▶ _Short problem 1_:
Condense the paragraph of the blog post beginning "Ellyn Ruthstrom posted a review" into a shorter version that keeps its main facts.
▶ _Short problem 2_:
Reproduce word for word everything in the blog post from "Ellyn Ruthstrom posted" down to "review (see here).".

▶ _Source document_:
☆ ☆ ☆ ☆ ☆ ☆ ☆

CR Review, Grant and Travel Plans, and Snow

Ellyn Ruthstrom posted a review of the 2007 fall/winter Colorado Review issue, in which my first nonfiction essay "The Falls We Take" appeared. Thanks to impeccable editor Stephanie G'Schwind again for including me in the issue, which is one of the finest journals I've ever received in the mail, let alone been included in, as well as for telling us about the review (see here).

Ruthstrom was kind enough to write:


And even when I went back to "The Falls We Take" knowing its intent, I was still caught up by the blurring of time and space (which I find fiction usually
does a better job of) and Sasha Pimentel Chacon's emotive storytelling. Her
nonlinear tale keeps circling back on itself, allowing the examples of three
very different falls to push her metaphor into many different shapes. The
epiphany Chacon reaches from her experiences of rock climbing can resonate
deeply for many. "But if I fall, if I yield to the temptation of just letting
go, then for a moment I can live in the space outside of myself, which must be
better than the terrors I carry inside."

☆ ☆ ☆ ☆ ☆ ☆ ☆

▶ _Raw data_:
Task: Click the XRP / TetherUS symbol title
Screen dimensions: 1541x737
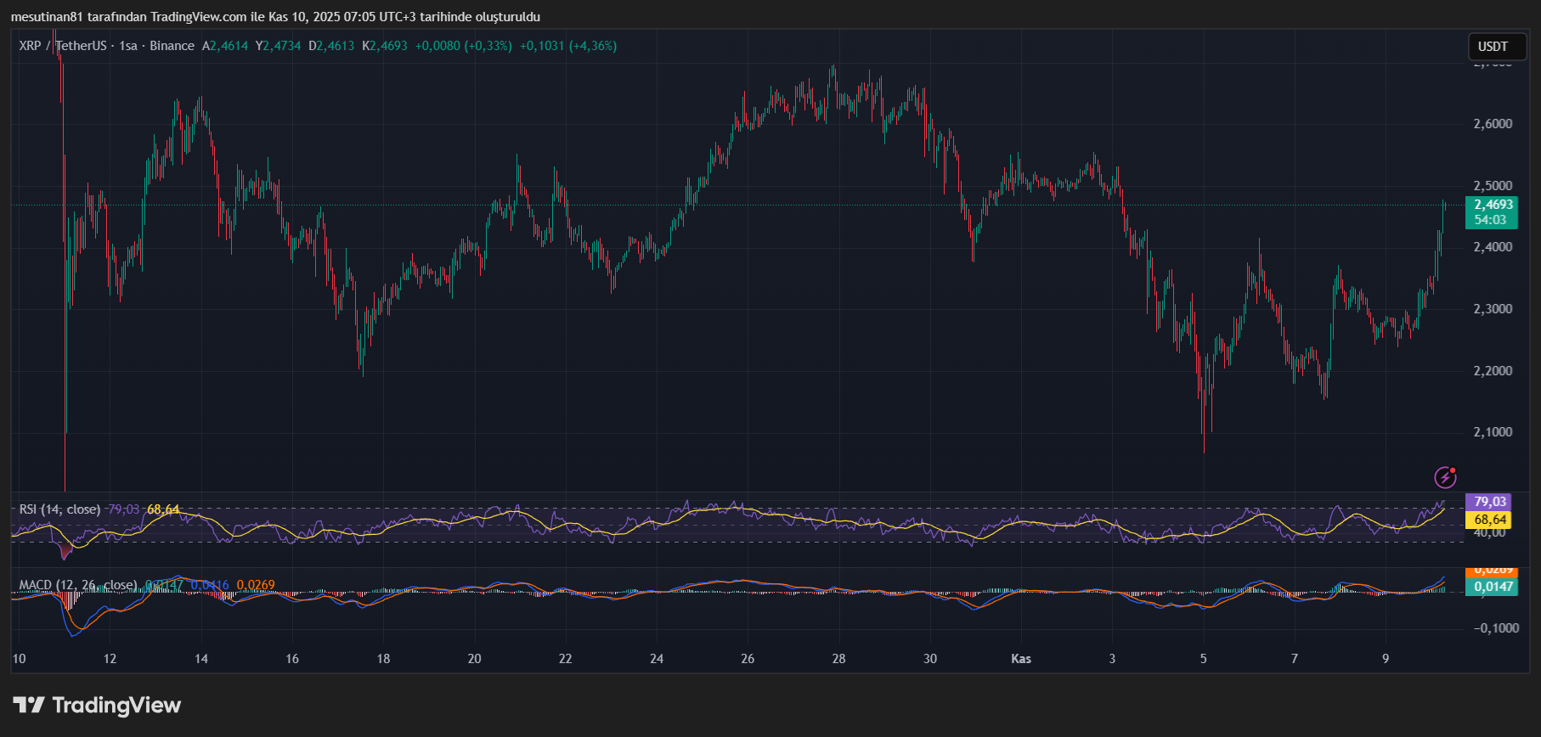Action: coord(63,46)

☆ ☆ ☆ ☆ ☆ ☆ ☆

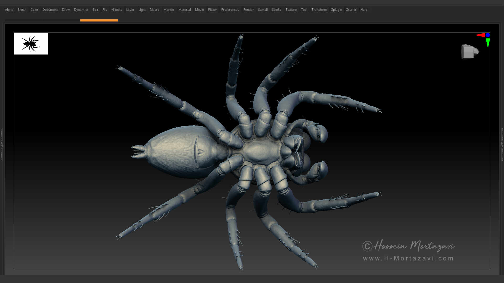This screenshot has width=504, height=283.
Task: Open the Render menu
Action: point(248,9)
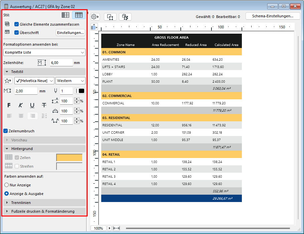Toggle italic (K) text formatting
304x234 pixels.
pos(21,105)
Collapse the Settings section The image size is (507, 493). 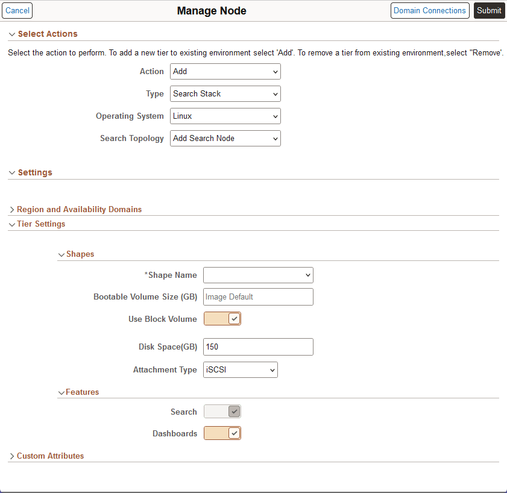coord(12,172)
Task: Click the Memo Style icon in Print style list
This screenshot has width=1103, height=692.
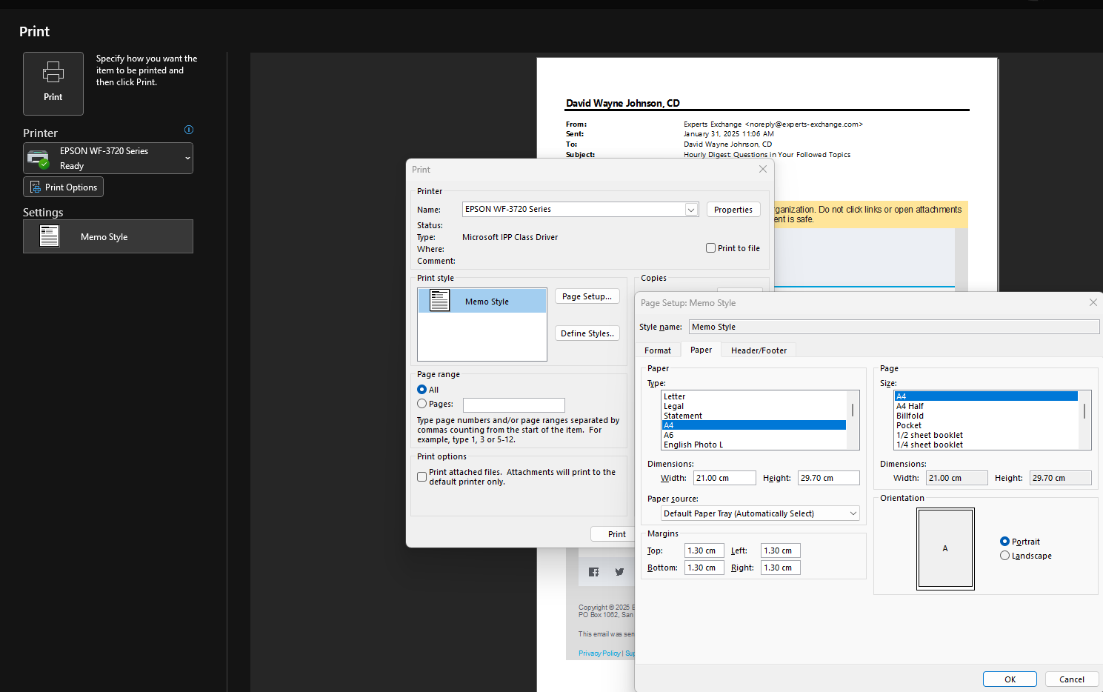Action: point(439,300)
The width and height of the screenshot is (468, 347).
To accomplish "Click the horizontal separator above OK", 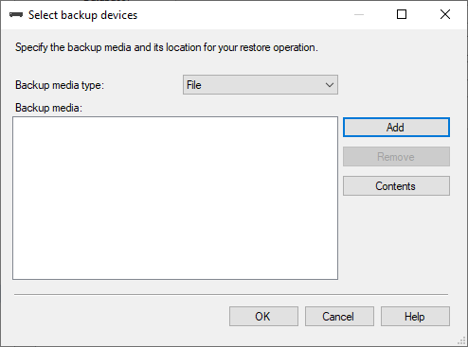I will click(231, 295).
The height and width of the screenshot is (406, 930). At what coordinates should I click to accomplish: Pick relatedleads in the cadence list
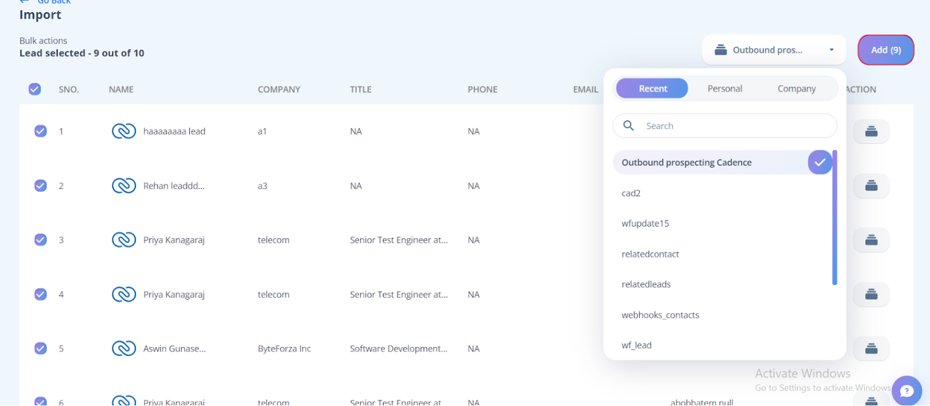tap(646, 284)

☆ ☆ ☆ ☆ ☆ ☆ ☆

▶ _Complete output 1_:
Ellyn Ruthstrom reviewed the 2007 fall/winter issue of Colorado Review, which included my first nonfiction essay, "The Falls We Take." I thank editor Stephanie G'Schwind for putting me in that outstanding journal and for telling us about the review.

▶ _Complete output 2_:
Ellyn Ruthstrom posted a review of the 2007 fall/winter Colorado Review issue, in which my first nonfiction essay "The Falls We Take" appeared. Thanks to impeccable editor Stephanie G'Schwind again for including me in the issue, which is one of the finest journals I've ever received in the mail, let alone been included in, as well as for telling us about the review (see here).